I know that with a point in 3D you would find ρ,θ,φ - for a plane like z = 9 how would I write ρ?
I'm guessing that θ might be 2π, but I'm lost as to how to find ρ and φ for a plane instead of a point.
Thanks!
I hope you understand that what you will get is not specific values of the coordinates (as for a point), but an equation in the three coordinates. Romsek gave you the full answer in the case of the plane z=9. In particular, θ does not have one value; it can have any value, and then ρ is a function of that. Moreover, φ is not present in his equation at all; it can have any value independent of the other coordinates.

You can do something similar for y=3, but then all three coordinates are involved.

But beware: not all sources define the coordinates in the same way, so it's possible that your θ and φ are swapped or otherwise modified from Romsek's version.

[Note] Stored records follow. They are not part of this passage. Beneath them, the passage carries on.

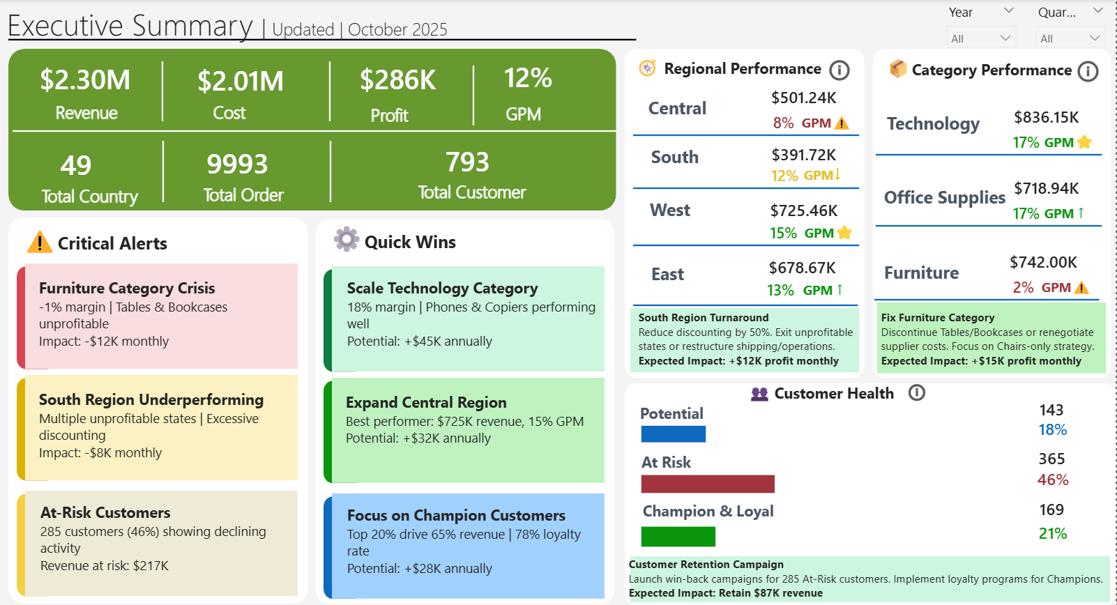Open the Customer Health info icon
This screenshot has height=605, width=1117.
coord(918,393)
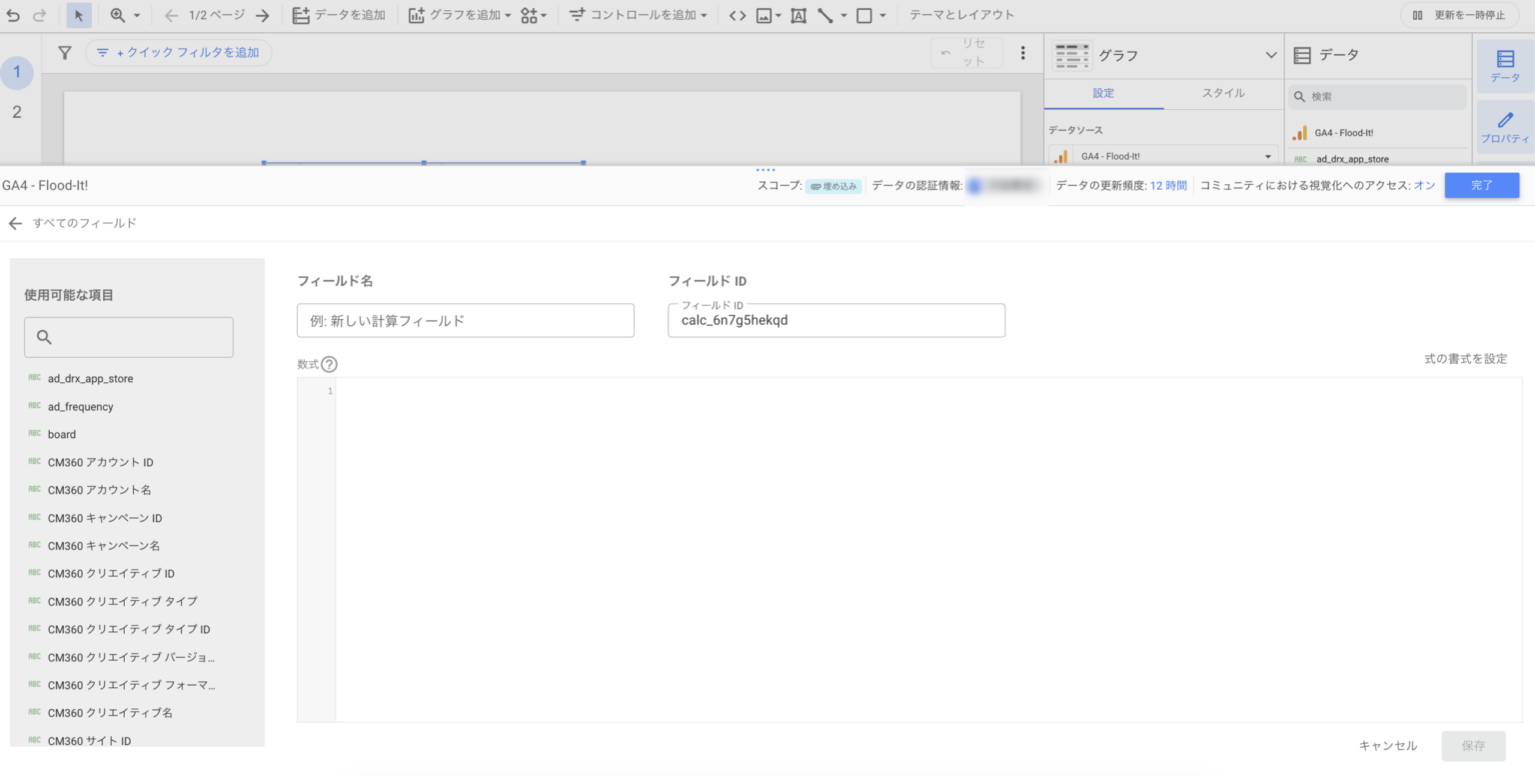This screenshot has height=776, width=1535.
Task: Click the filter funnel icon
Action: [65, 53]
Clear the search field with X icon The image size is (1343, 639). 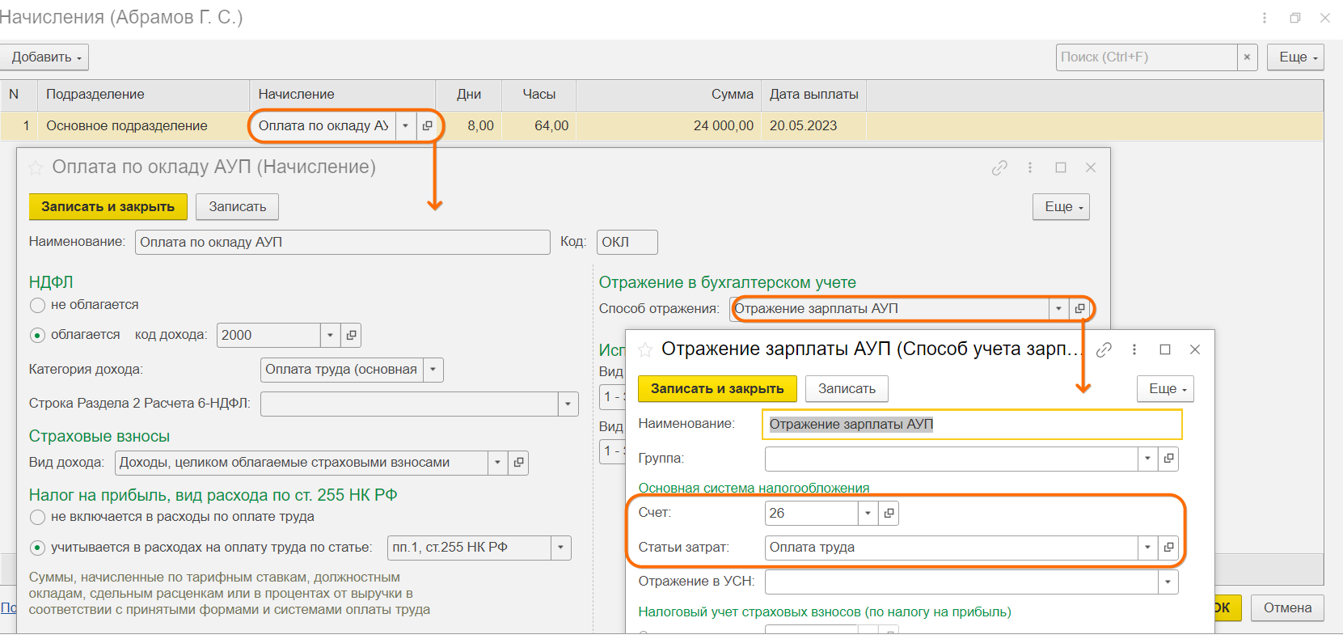coord(1247,57)
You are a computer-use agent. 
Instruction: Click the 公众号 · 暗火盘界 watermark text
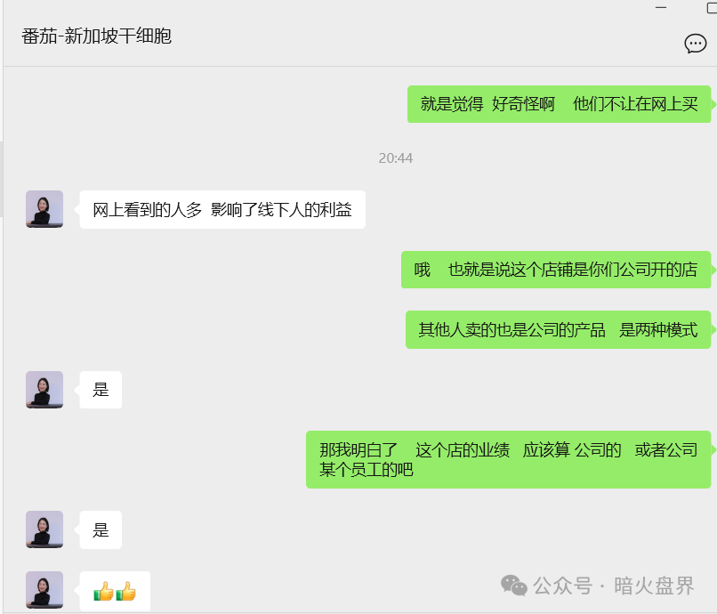pyautogui.click(x=614, y=586)
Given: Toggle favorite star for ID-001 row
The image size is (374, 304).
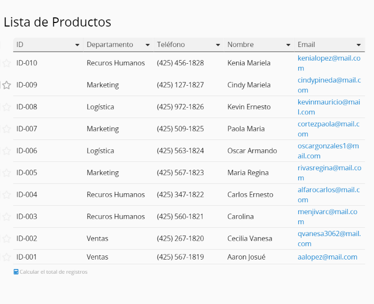Looking at the screenshot, I should click(6, 257).
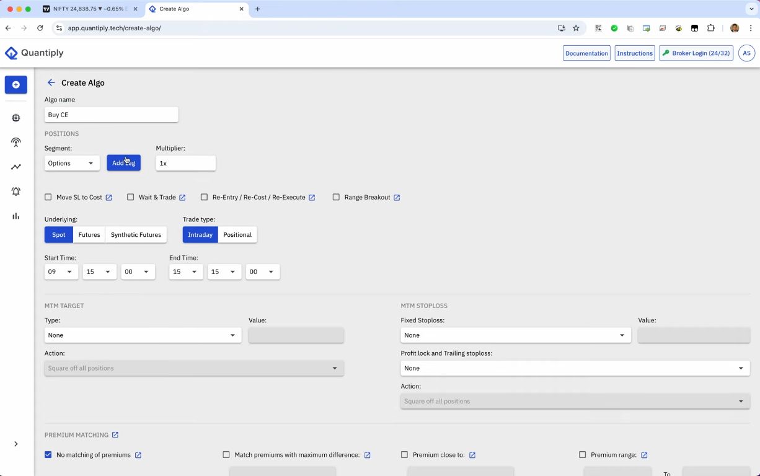Open the Fixed Stoploss dropdown
The height and width of the screenshot is (476, 760).
pos(515,335)
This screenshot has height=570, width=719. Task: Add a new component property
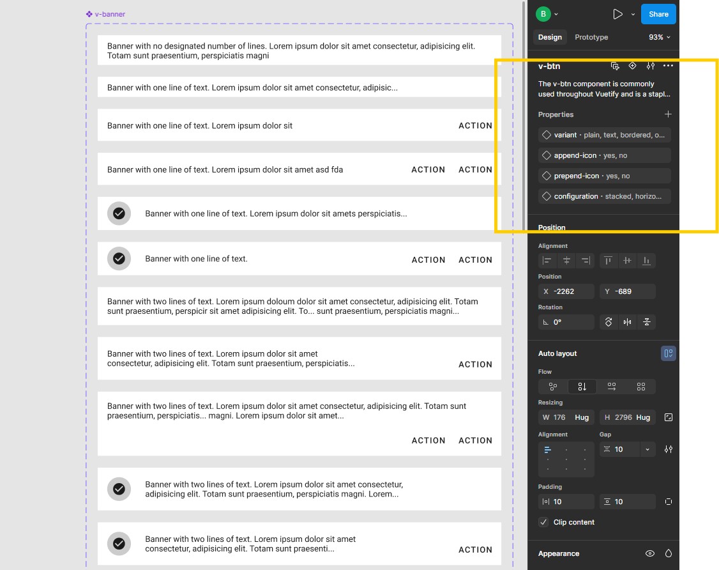pyautogui.click(x=668, y=114)
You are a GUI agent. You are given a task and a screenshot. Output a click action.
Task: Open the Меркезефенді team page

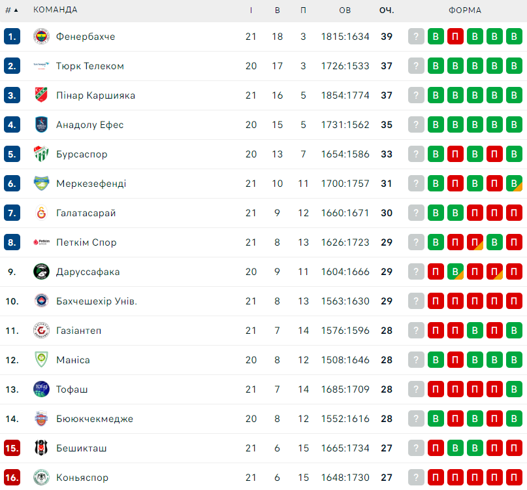(x=91, y=184)
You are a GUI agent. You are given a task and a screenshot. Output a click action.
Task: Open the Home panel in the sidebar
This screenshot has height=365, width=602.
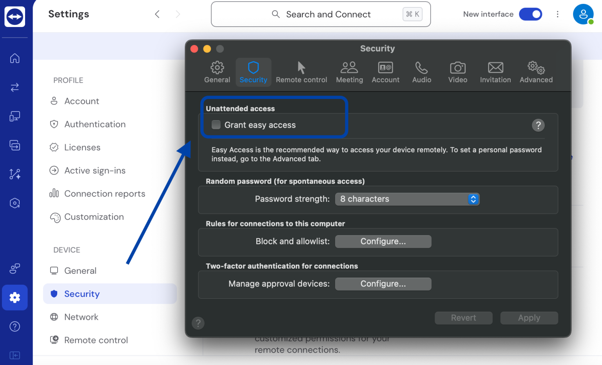coord(15,58)
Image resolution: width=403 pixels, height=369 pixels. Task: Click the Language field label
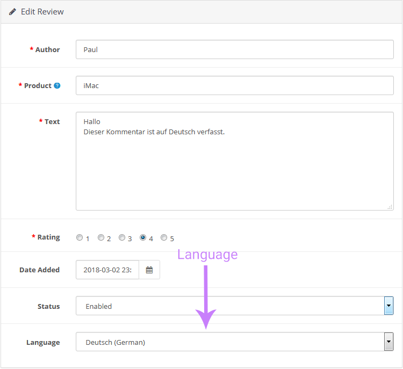coord(43,343)
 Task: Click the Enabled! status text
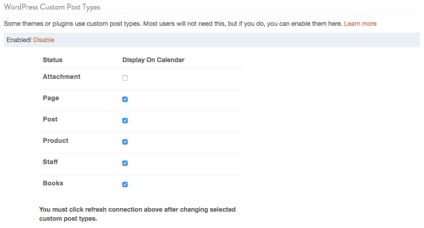point(19,40)
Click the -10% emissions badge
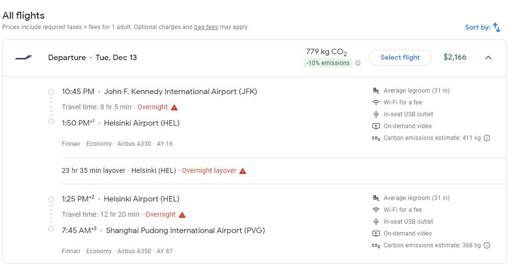Screen dimensions: 509x268 328,63
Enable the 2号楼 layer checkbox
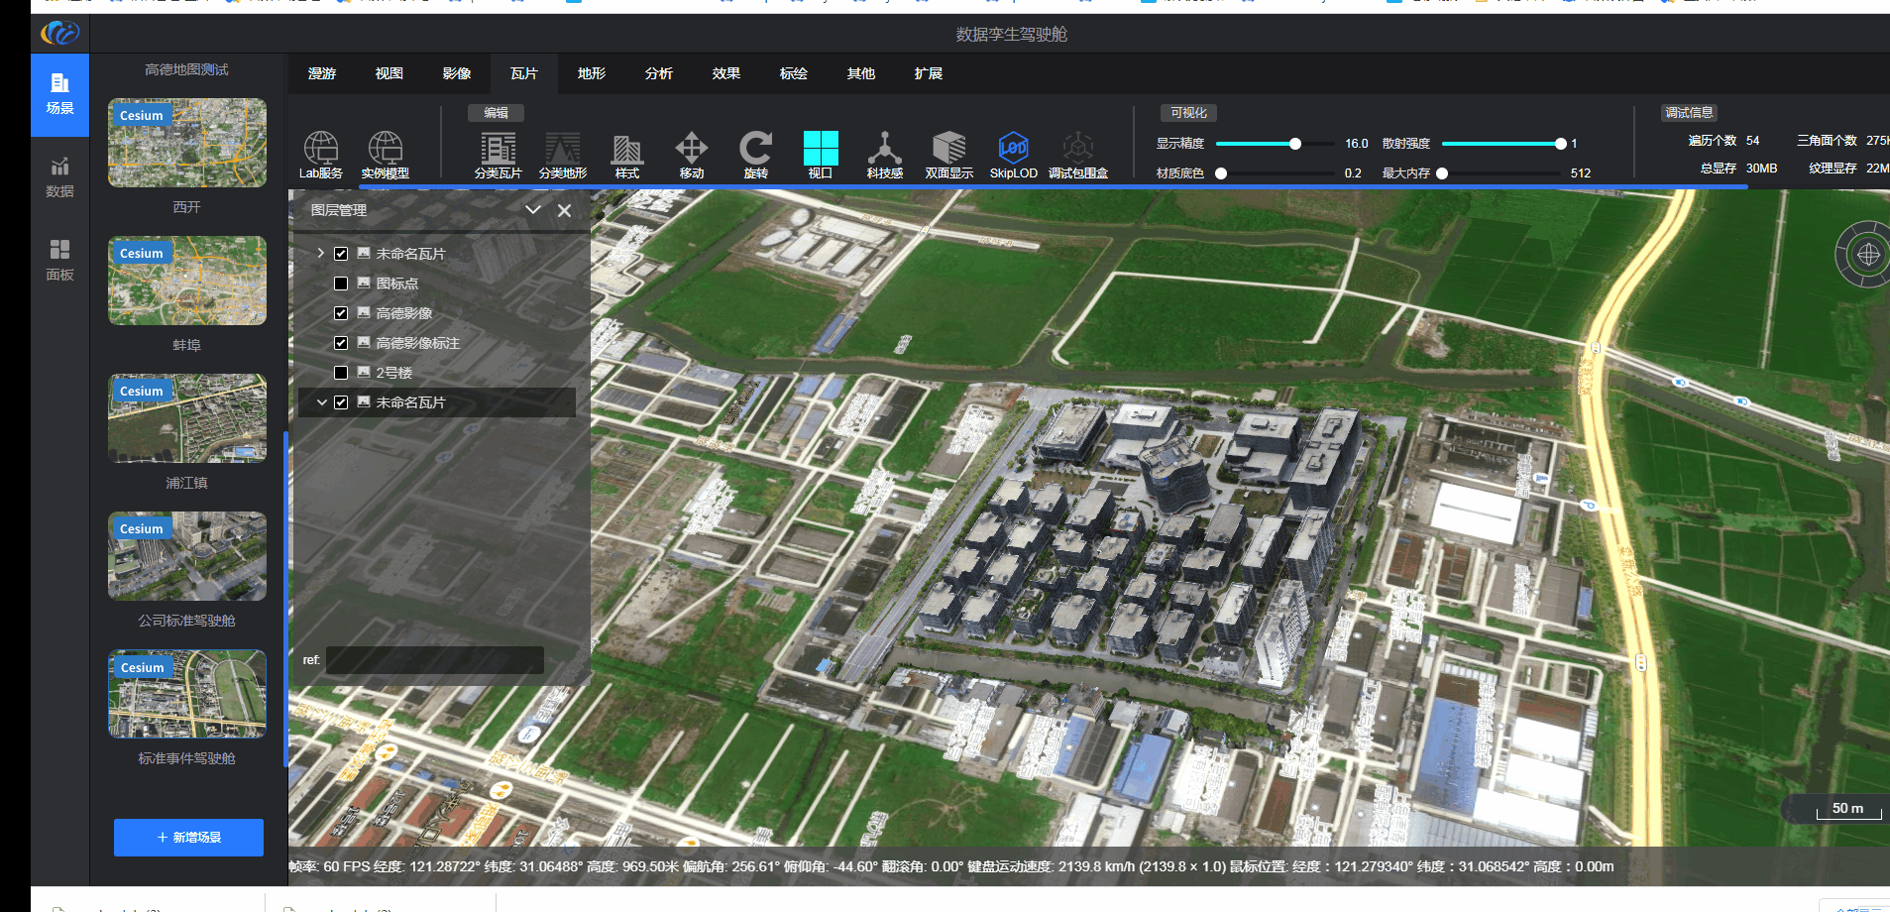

Check for the conversion formulas as given in your own textbook!
 

Romsek

Full Member
Joined
Nov 16, 2013
Messages
251
If you have some subset of \(\displaystyle \mathbb{R}^3\) specified by an equation in cartesian coordinates you can always
just substitute in the appropriate expressions in spherical coordinates.

\(\displaystyle x=\rho \sin(\theta)\cos(\phi),~y=\rho \sin(\theta)\sin(\phi),~z=\rho \sin(\theta)\)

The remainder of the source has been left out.